◆ YOUR TASK: Return, from the lines below, each one that includes the word "Click".

◆ MATERIAL PROVIDED:
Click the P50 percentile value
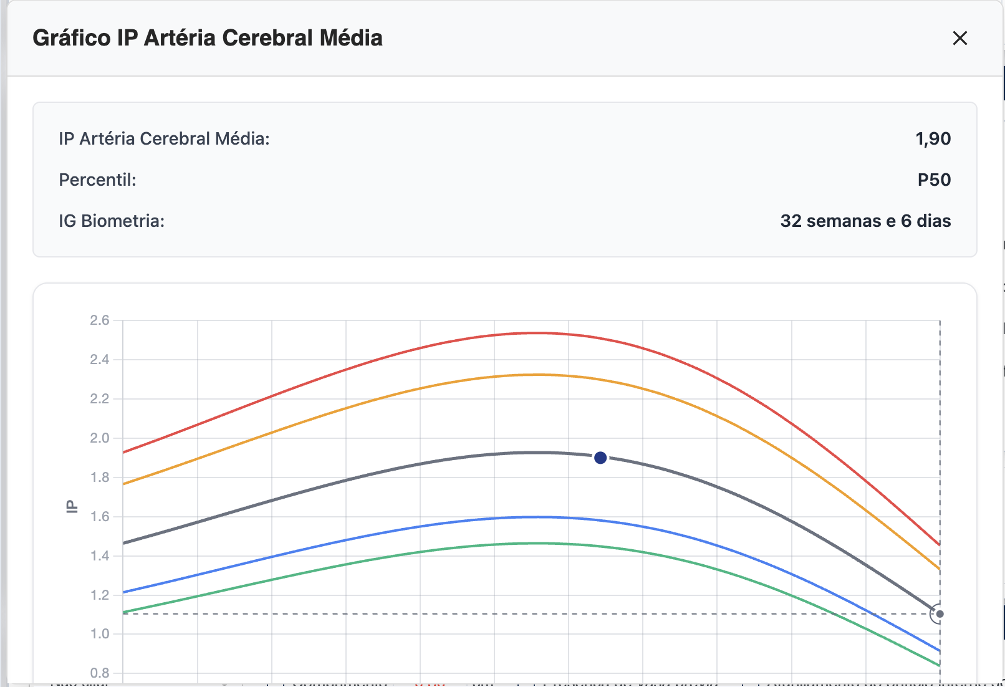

* * *

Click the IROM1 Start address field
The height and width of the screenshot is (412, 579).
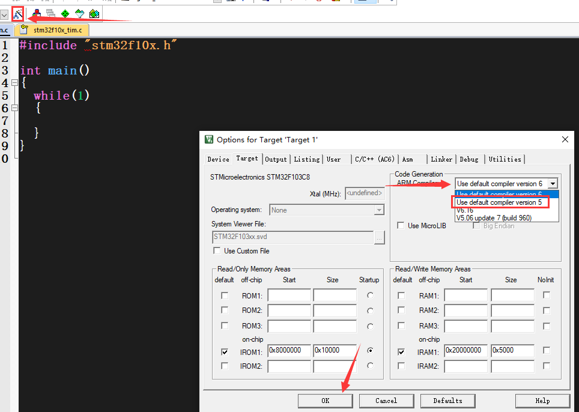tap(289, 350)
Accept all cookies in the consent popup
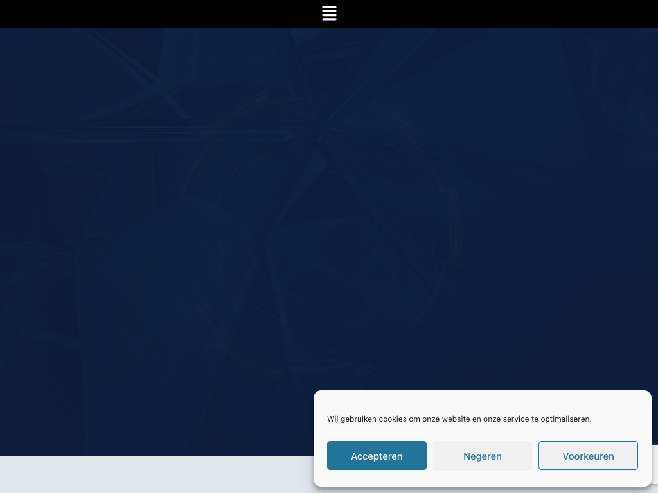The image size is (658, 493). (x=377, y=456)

◆ WRITTEN RESPONSE:
Click the P50 percentile value
Click the IROM1 Start address field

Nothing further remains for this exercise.